O gün ikinci günümdü. Kulübeden çıktım ve kampın tertemiz kokusunu içime çektim. Her yer sessizdi. Bu saatte beni ayakta gören kesin dalga geçerdi. Biraz yürüdükten sonra her zaman ki egzersiz hareketlerimi yaptım. Kollarımı sağa dola salladım ve bacaklarımı hareket ettirdim. Egzersizim bittikten sonra ise derinden bir of çektim. Tam kulübeye dönecektim ki, Pegasusların ahırı dikkatimi dağıttı. Yavaş adımlarla oraya doğru ilerledim. Ahırlara girdiğimde birbirinden güzel pegasuslar karşımda duruyordu. Hepsine birer birer bakarken kişneyip duruyorlardı.
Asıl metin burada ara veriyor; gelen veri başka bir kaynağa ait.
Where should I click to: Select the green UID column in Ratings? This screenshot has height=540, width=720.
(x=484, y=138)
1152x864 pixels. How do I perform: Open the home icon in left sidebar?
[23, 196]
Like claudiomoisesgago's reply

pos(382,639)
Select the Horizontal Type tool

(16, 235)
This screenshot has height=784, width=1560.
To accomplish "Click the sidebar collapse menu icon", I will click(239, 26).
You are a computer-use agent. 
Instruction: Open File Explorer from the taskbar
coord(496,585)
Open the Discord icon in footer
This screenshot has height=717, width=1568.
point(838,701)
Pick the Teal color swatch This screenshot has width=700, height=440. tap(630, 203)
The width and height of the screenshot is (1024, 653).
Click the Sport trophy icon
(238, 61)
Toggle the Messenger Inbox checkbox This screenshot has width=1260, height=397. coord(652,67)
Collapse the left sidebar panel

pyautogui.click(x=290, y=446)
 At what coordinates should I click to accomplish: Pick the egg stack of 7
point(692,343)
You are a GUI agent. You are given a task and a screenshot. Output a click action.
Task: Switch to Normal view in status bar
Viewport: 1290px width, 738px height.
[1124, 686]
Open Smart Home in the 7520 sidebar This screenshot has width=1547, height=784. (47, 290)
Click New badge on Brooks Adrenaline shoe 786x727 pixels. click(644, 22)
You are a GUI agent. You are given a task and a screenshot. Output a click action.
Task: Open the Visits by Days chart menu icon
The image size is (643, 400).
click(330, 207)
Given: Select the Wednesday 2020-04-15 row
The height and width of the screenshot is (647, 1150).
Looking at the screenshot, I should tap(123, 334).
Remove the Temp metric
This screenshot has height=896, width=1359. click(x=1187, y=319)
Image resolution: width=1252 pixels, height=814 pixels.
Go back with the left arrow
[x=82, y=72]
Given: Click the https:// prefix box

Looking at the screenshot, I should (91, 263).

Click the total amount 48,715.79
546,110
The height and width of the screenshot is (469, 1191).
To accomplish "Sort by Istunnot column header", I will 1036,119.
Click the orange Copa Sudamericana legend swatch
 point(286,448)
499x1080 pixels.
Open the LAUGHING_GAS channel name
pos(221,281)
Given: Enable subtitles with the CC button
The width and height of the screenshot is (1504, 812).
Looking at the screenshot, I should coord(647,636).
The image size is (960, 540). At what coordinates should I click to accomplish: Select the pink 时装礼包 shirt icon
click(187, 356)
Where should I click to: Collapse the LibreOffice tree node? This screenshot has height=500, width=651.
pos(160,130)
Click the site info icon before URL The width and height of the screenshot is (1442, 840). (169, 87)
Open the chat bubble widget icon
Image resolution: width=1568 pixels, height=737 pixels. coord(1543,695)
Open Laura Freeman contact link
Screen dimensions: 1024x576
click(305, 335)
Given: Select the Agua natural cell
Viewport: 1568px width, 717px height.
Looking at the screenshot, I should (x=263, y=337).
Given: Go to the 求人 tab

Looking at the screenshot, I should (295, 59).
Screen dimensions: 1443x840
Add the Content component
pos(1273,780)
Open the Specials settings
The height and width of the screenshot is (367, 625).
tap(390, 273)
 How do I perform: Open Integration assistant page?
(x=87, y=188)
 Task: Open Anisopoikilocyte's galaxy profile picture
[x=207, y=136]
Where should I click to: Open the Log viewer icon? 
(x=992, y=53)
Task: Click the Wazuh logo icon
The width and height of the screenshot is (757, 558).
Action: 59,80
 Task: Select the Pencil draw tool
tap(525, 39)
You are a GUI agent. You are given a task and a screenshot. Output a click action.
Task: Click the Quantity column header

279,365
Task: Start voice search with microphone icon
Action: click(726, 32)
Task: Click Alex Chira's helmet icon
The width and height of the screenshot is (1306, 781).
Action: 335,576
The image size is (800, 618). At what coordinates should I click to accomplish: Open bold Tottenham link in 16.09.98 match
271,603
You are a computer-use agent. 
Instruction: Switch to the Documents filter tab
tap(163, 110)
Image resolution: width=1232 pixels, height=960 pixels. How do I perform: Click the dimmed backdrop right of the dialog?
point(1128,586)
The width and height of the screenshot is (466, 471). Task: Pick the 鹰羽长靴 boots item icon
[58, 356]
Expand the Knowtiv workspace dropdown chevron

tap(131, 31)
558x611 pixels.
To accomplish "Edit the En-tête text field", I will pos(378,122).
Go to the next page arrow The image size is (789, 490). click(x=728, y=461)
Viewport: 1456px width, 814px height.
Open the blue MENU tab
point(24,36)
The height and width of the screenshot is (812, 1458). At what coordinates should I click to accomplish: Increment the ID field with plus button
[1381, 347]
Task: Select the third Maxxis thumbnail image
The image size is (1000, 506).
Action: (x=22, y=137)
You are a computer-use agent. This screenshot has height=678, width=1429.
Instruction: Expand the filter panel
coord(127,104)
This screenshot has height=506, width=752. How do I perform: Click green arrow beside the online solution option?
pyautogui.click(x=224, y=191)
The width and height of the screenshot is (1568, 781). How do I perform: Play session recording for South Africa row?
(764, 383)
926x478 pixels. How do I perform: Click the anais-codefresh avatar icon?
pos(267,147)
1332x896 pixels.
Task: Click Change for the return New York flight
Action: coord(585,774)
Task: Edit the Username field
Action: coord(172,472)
Sonunda açık pembe, beyaz renkte bir pegasusun önünde durdu. Gözleri yeşilimsiydi. Yoksa mavi miydi? Her neyse renk değiştirdiği kesindi tabi… Elimle burnunu okşadım. ‘‘Merhaba güzel kız.’’ dedim. Boştaki elim ile ceplerimi karıştırırken birkaç tane şeker buldum. Pegasus’a verince sevinçten kişnemeye başladı. ‘‘Sen bu kadar aç mıydın güzellik? Önceden bilseydim daha erken gelirdim. Senin sahibin yok mu?’’ diye sordum. Benimkide işti doğrusu… Hiç pegasuslar konuşur muydu? İçimden bir ses onun sahipsiz olduğunu söylüyordu.
Yüzümü atın yanağına yasladım ve yüzünün diğer tarafını okşadım. ‘‘Bundan sonra seninle beraberiz sanırım, ne dersin? Benimle bir ekip olur musun sevimli arkadaşım? İstersen sana isim bulalım. Hmm, sanırım Serenity… Evet. Beğendin mi ismini?’’ beğenmişçesine kişnedi ve yüzümü yalamaya başladı. ‘‘Tamam, Serenity sakin ol. Artık her zaman yanındayım güzelim. Asla ayrılmayacağız.’’ Serenity sayesinde mükemmel bir güne başlamıştım. Tebessümüm yüzüme yayındı ve o gün asla yüzümden düşmedi.